Allarme a Cuba, l’appello della società civile: «Fermate le minacce militari prima che sia troppo tardi»
La crescente tensione geopolitica nei Caraibi accende i riflettori sull’Avana, da dove si solleva un drammatico appello alla mobilitazione globale per scongiurare un’escalation militare dalle conseguenze imprevedibili. A farsi portavoce del grave clima di incertezza è Henry Omar Pérez, giornalista e membro della società civile cubana, autore di una lettera aperta indirizzata ai difensori dei diritti umani, ai leader internazionali e ai popoli del mondo. Al centro della denuncia c'è il progressivo inasprimento della retorica aggressiva e delle minacce di intervento da parte degli Stati Uniti; una pressione politica ed economica costante che, secondo gli osservatori interni, ha smesso di essere semplice propaganda per tramutarsi in un pericolo concreto in grado di minacciare la stabilità dell'intera regione. Pérez sottolinea come un eventuale attacco contro la piccola nazione caraibica non avrebbe i connotati di un'operazione mirata o di una liberazione, ma si tradurrebbe in una tragedia umanitaria per la popolazione civile, colpendo in primo luogo i bambini e gli anziani assistiti dal welfare dell'isola.

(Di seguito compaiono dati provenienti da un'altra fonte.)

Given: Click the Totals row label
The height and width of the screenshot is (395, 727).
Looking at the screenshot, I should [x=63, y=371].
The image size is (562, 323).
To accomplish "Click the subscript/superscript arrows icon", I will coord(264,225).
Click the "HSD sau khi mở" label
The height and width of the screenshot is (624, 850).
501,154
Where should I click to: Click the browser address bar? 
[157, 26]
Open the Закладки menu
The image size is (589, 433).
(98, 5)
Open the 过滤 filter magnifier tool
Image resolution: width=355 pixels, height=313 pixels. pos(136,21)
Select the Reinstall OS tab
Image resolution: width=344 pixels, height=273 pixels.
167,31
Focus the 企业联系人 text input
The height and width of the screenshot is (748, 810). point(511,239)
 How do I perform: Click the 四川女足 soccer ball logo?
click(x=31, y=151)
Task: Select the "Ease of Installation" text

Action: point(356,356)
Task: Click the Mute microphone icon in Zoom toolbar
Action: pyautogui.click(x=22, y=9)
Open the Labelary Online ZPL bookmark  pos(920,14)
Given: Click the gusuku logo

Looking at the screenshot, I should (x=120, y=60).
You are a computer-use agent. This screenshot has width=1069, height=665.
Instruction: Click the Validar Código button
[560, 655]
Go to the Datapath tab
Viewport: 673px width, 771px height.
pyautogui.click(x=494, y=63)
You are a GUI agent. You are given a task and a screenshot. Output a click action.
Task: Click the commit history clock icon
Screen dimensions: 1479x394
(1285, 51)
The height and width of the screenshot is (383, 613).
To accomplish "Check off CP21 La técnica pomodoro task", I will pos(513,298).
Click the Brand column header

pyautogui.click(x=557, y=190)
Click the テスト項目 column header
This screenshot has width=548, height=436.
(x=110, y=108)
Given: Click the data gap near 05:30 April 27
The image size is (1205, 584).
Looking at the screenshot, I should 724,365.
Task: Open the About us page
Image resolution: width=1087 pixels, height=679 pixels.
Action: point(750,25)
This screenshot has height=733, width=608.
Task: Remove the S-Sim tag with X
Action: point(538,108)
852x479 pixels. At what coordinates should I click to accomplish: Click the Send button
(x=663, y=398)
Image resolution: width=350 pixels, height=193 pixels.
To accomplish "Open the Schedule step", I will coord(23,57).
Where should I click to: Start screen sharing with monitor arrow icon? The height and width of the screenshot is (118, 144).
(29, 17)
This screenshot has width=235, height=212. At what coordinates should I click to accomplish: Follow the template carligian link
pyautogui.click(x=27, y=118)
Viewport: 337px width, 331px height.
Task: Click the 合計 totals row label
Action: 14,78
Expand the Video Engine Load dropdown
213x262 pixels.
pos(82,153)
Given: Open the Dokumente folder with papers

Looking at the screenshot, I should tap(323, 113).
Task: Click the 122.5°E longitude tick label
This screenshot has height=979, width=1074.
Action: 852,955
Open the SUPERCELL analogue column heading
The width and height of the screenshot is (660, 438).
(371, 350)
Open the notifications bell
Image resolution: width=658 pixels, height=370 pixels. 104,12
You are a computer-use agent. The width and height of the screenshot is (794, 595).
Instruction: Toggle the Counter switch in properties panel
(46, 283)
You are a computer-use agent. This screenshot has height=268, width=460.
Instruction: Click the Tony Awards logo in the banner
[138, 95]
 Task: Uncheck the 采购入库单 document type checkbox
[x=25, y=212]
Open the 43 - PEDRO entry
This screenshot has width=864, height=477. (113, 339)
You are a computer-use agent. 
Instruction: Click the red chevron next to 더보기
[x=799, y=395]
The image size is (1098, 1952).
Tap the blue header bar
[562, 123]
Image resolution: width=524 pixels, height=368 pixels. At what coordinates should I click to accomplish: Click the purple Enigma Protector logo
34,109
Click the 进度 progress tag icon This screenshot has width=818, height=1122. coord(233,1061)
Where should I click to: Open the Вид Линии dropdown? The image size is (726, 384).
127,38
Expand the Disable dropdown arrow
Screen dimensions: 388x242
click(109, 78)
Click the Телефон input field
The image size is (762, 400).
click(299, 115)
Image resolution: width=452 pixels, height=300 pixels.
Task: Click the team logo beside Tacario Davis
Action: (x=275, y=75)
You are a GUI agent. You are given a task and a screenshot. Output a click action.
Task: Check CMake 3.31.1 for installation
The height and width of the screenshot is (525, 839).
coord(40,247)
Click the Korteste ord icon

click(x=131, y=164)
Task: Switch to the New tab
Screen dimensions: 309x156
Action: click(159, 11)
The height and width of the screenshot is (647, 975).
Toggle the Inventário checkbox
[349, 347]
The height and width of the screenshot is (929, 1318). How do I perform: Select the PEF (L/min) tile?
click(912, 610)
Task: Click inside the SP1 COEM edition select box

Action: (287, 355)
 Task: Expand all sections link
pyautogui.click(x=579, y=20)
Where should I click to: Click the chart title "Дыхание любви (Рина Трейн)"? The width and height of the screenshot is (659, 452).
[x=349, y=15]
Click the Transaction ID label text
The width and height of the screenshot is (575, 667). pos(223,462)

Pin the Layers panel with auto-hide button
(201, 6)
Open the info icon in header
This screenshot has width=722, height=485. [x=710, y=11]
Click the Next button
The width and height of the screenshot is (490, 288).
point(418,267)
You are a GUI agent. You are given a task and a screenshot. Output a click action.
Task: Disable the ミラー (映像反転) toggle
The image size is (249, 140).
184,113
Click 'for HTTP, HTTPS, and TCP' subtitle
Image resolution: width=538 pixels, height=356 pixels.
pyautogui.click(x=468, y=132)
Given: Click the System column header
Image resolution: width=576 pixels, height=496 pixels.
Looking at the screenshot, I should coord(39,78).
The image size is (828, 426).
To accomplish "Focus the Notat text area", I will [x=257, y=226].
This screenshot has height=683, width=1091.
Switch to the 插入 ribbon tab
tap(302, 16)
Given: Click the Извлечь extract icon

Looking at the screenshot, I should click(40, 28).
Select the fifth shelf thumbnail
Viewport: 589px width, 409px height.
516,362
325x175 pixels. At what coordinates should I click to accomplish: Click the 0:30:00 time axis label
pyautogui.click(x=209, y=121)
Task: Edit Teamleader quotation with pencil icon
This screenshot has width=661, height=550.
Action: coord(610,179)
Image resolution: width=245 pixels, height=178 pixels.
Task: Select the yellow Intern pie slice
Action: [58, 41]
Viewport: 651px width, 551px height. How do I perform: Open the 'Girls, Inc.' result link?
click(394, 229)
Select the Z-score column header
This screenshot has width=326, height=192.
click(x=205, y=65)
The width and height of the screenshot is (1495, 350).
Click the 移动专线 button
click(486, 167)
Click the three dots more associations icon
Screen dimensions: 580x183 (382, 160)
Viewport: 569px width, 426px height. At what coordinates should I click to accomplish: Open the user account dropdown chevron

Di fronte alle storiche pressioni di Washington, la società civile dell'isola rivendica con forza la propria totale estraneità a qualsiasi logica di conflitto, rimarcando come Cuba non rappresenti una minaccia per la sicurezza di alcuna potenza globale. La nota ricorda l'attività pluridecennale delle brigate mediche inviate nei contesti più critici del pianeta — dall'emergenza Ebola in Africa al colera ad Haiti, fino al contrasto del Covid-19 —, sottolineando che l'unica vera "arma" del Paese è sempre stata la resistenza e la solidarietà internazionale. Da qui l'appello perentorio a intellettuali, artisti e leader globali affinché fermino la mano dell'aggressore prima che sia troppo tardi, impedendo che l'odio e gli interessi di pochi decidano il destino di un popolo generoso. Il documento si chiude con un richiamo alla giustizia e un netto "no" alla guerra, unendosi a un grido universale: «L'umanità non ha bisogno di altre guerre; ha bisogno di più medici, più libri e più pane».